What needs to be done:
Gather every line below that contains the word "Click" and copy each one out, matching case exactly.

Records for the exercise:
────────────────

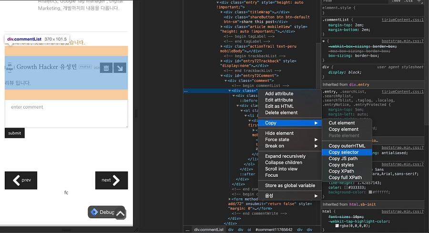Expand the div id="entry72Trackback" node

coord(222,61)
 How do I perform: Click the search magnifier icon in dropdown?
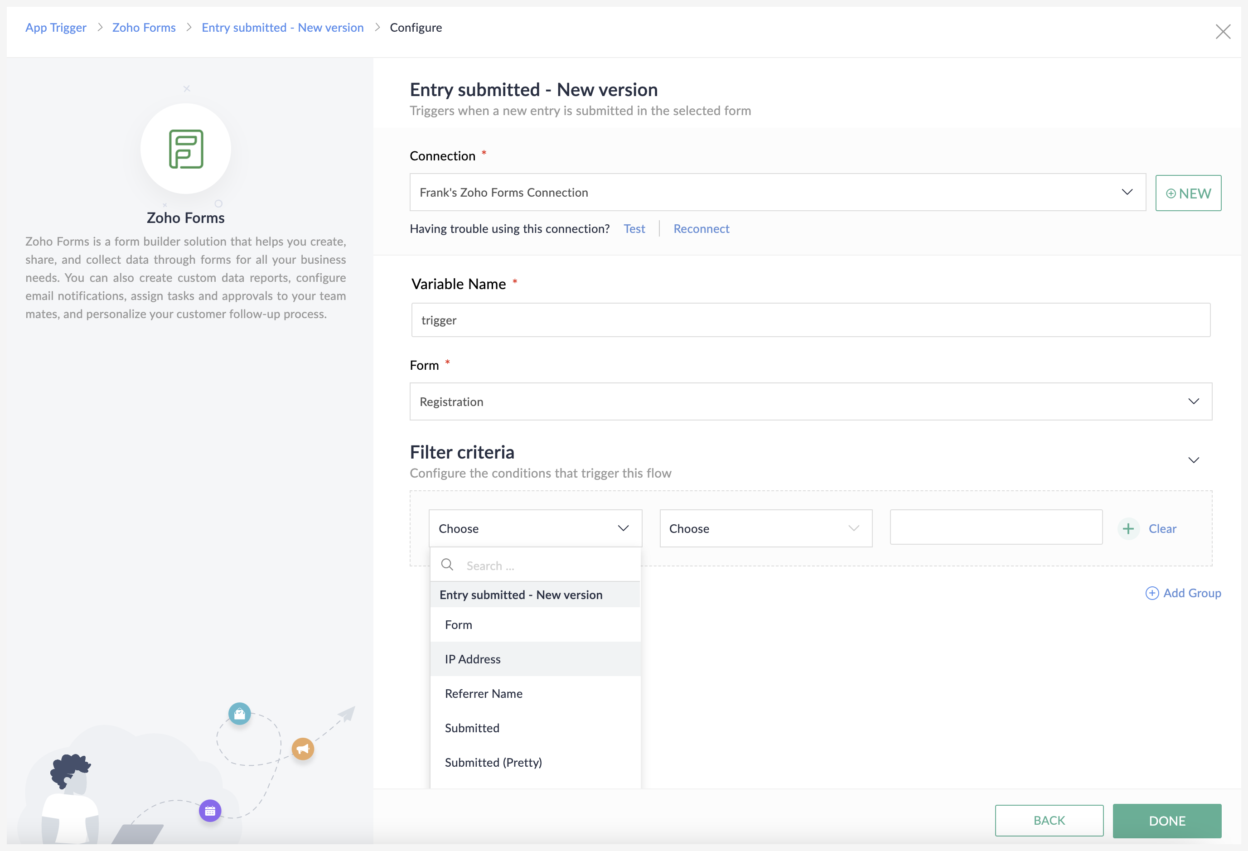pos(447,565)
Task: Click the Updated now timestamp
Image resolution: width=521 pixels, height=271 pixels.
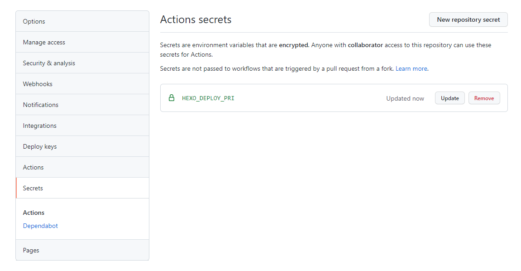Action: point(405,98)
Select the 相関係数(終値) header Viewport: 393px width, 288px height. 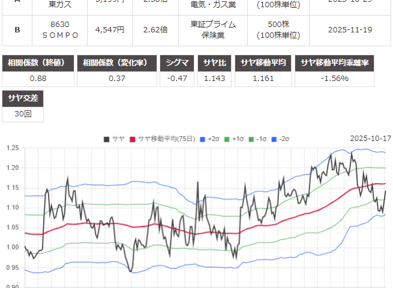tap(38, 63)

────────────────

Answer for the task:
 How do I perform: Click the search magnifier icon in dropdown?
Task: Click the Updated now timestamp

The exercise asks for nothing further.